Obbiettivo portare la cultura della legalità ai giovani delle scuole facenti parte dei due grandi istituti comprensivi del territorio

Con la visita alla scuola di Ro Ferrarese, nella mattina del 15 maggio, da parte del Magg. Manuel Scacchi e del Luogotenente Nicola Rauli, i Carabinieri di Copparo concludono un lungo ciclo di incontri che li ha visti impegnati con oltre trecento giovani studenti del territorio.

Molte le tematiche trattate, nello sforzo profuso dall’Arma, che si concretizza con cadenza annuale, per portare la cultura della legalità ai giovani delle scuole facenti parte dei due grandi istituti comprensivi del territorio, quello di Copparo, con le scuole di Copparo stessa, di Ro e di Berra, e quello di Tresignana, con le scuole di Tresigallo, Formignana e Jolanda di Savoia. I militari della Compagnia di Copparo hanno parlato con i ragazzi di educazione alla legalità, di consapevolezza e prevenzione de fenomeni di bullismo e violenza nelle scuole, della prevenzione all’avvicinamento alle droghe e dell’importanza di chiedere aiuto nei momenti di difficoltà, oltre a fornire informazioni circa la storia dei Carabinieri, la loro struttura e i loro compiti.

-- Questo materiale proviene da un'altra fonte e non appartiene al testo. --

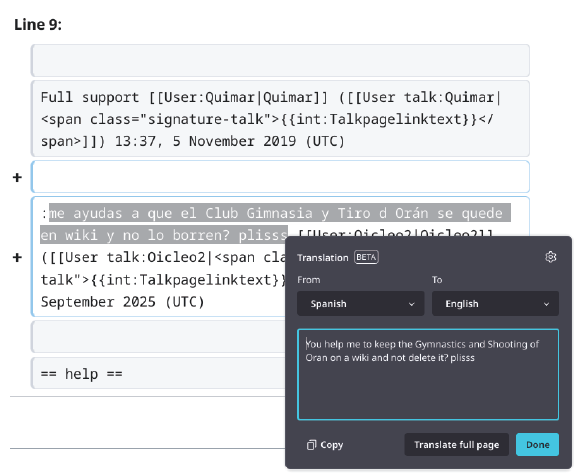
Task: Open translation settings gear icon
Action: 551,257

Molte le domande da parte degli studenti, incuriositi non solo dalle esposizioni dei militari, e in particolar modo dai numerosi contributi di esperienza dei Comandanti delle Stazioni della giurisdizione, ma anche dalle potenzialità e dai pericoli di internet, delle app di messaggistica e dei social network, di cui si registra un largo utilizzo proprio da parte dei più giovani. Elemento di novità di quest’anno è stata la possibilità, da parte dei ragazzi della scuola “Corrado Govoni” di Copparo di poter far visita alla Caserma Vanin, sede della Compagnia Carabinieri di Copparo, dove hanno potuto vedere da vicino le autoradio, che hanno attirato moltissima curiosità, il luogo dove giornalmente i militari lavorano e gli strumenti utilizzati durante i rilievi tecnici concernenti alcune tipologie di crimini.

Un ciclo di incontri intenso e produttivo, con l’obiettivo di avvicinare l’Arma e le giovani generazioni e di apportare solidi contributi alla coscienza e all’importanza del rispetto, della solidarietà e del vivere civile, arrivando a formare una vera e propria cultura della legalità.